After the British courts refused to extradite to Saudi Arabia Dr. Mohammed al-Massari, who was suspected of terrorist acts there and who helped set up al-Qaeda’s office in London, the former Saudi ambassador to London, Prince Turki al-Faisal, described Saudi
frustration: “When you call somebody, he says it is the other guy. If you talk to the security people, they say it is the politicians’ fault. If you talk to the politicians, they say it is the Crown Prosecution Service. If you call the Crown Prosecution Service, they say, no it is MI5. So we have been in this run-around for the last two and a half years.”14
One former senior U.S. intelligence official was reported as saying of the British: “They have a really hard time understanding that people like Massari and Abu Qatada are real goddamn problems. It took a long, long time before they began taking those threats seriously. . . . There is a certain amount of reluctance on the part of the British to move quickly. What they never seem to realise is that by the time they know they have a problem it is too late.”15
So why has Britain been so singularly reluctant to act against the Islamist extremists in its midst? The reasons, as always when questions are asked about the behavior of the secret state, are inevitably murky. But through the self-serving excuses, evasions and obfuscations that such an inquiry tends to throw up, a picture emerges that raises some urgent questions about Britain’s ability even now to defend itself and the rest of the free world against Islamist terror.
The first explanation is that, during the 1990s, both the British and the Americans failed to grasp the threat to the West that was developing in the Islamic world.
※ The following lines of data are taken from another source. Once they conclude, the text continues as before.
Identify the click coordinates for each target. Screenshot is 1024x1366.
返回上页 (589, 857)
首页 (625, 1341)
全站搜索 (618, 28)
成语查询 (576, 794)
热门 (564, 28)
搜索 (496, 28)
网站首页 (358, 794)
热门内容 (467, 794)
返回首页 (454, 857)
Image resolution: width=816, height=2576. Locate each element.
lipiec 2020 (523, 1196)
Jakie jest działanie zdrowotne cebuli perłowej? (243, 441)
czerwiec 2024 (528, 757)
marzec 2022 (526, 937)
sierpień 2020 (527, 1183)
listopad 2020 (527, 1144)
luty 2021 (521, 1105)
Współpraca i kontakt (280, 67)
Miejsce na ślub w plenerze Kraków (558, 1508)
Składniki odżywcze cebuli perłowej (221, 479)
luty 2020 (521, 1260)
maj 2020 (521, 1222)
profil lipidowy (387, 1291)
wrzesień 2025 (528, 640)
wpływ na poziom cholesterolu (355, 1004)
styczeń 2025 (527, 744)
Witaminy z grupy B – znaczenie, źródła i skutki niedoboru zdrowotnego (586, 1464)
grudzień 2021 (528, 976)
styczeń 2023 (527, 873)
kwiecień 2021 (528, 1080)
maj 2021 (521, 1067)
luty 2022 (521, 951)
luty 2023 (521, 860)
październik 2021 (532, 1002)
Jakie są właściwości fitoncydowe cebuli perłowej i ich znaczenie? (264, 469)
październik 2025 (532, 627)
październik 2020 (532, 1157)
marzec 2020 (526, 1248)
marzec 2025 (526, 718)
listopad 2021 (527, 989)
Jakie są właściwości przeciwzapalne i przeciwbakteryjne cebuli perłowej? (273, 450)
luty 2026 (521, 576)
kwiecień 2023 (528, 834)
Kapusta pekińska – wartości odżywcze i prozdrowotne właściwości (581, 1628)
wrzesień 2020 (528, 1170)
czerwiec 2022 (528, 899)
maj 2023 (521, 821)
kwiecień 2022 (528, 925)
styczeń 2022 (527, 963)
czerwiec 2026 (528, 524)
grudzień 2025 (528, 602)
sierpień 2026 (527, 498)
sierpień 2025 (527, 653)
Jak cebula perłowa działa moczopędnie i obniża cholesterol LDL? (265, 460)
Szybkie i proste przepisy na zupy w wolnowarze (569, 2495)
The British, moreover, were gazing firmly in the wrong direction. Instead of studying the Middle East as a cause for concern, they were staring across the Irish Sea at Northern Ireland, where a terrorist insurrection against the UK had been in progress since the 1970s. The mindset, on both sides of the Atlantic, was that terrorism was tied to discrete grievances against individual states. And with the end of the Cold War, the notion of a global threat rooted in ideology was assumed to be dead and buried.